“It is a sin to bore people with the Gospel.”
—attributed to Howard Hendricks
What first comes to mind when you read these two words placed side by side—family devotions? Reluctance or intrigue? Frustration or encouragement? Guilt or joy?
If you’re like most busy Christian dads and moms today, the thought of personal devotions is challenging enough but less intimidating than that of family devotions. Many parents feel they should have in place a consistent time of strengthening their family spiritually, of bringing the Bible into their everyday family life, but often they just don’t know where to begin or how to continue with it.
- Am I supposed to preach or teach the Bible at home?
- What if I’m uncomfortable praying out loud?
- How can we keep family devos from becoming boring?
Often the biggest roadblocks standing in the way of a parent initiating a meaningful devotional time at home is what he or she assumes about such an experience. In fact, there are some common misconceptions about family devotions that can hold us back and sometimes keep us from even trying. We call these the Family Devo Myths.

(Supplied material):

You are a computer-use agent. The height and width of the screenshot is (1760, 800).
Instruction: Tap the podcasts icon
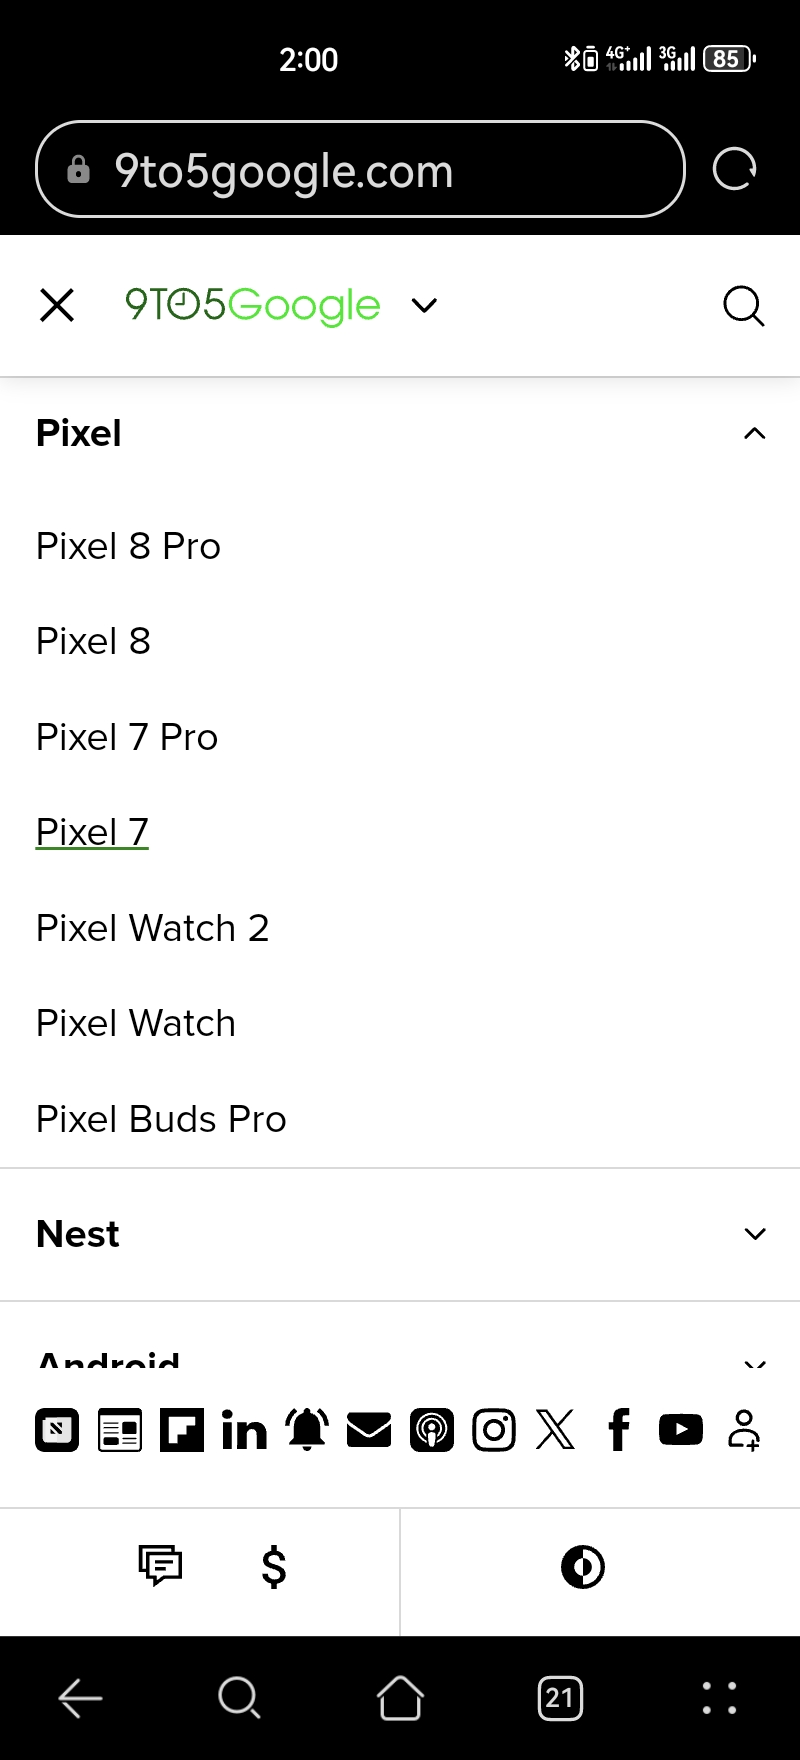tap(432, 1430)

(Request):
From the family devotions piece above, copy word for word the passage starting with "If you’re like" and going on through "continue with it.".

(Task solution):
If you’re like most busy Christian dads and moms today, the thought of personal devotions is challenging enough but less intimidating than that of family devotions. Many parents feel they should have in place a consistent time of strengthening their family spiritually, of bringing the Bible into their everyday family life, but often they just don’t know where to begin or how to continue with it.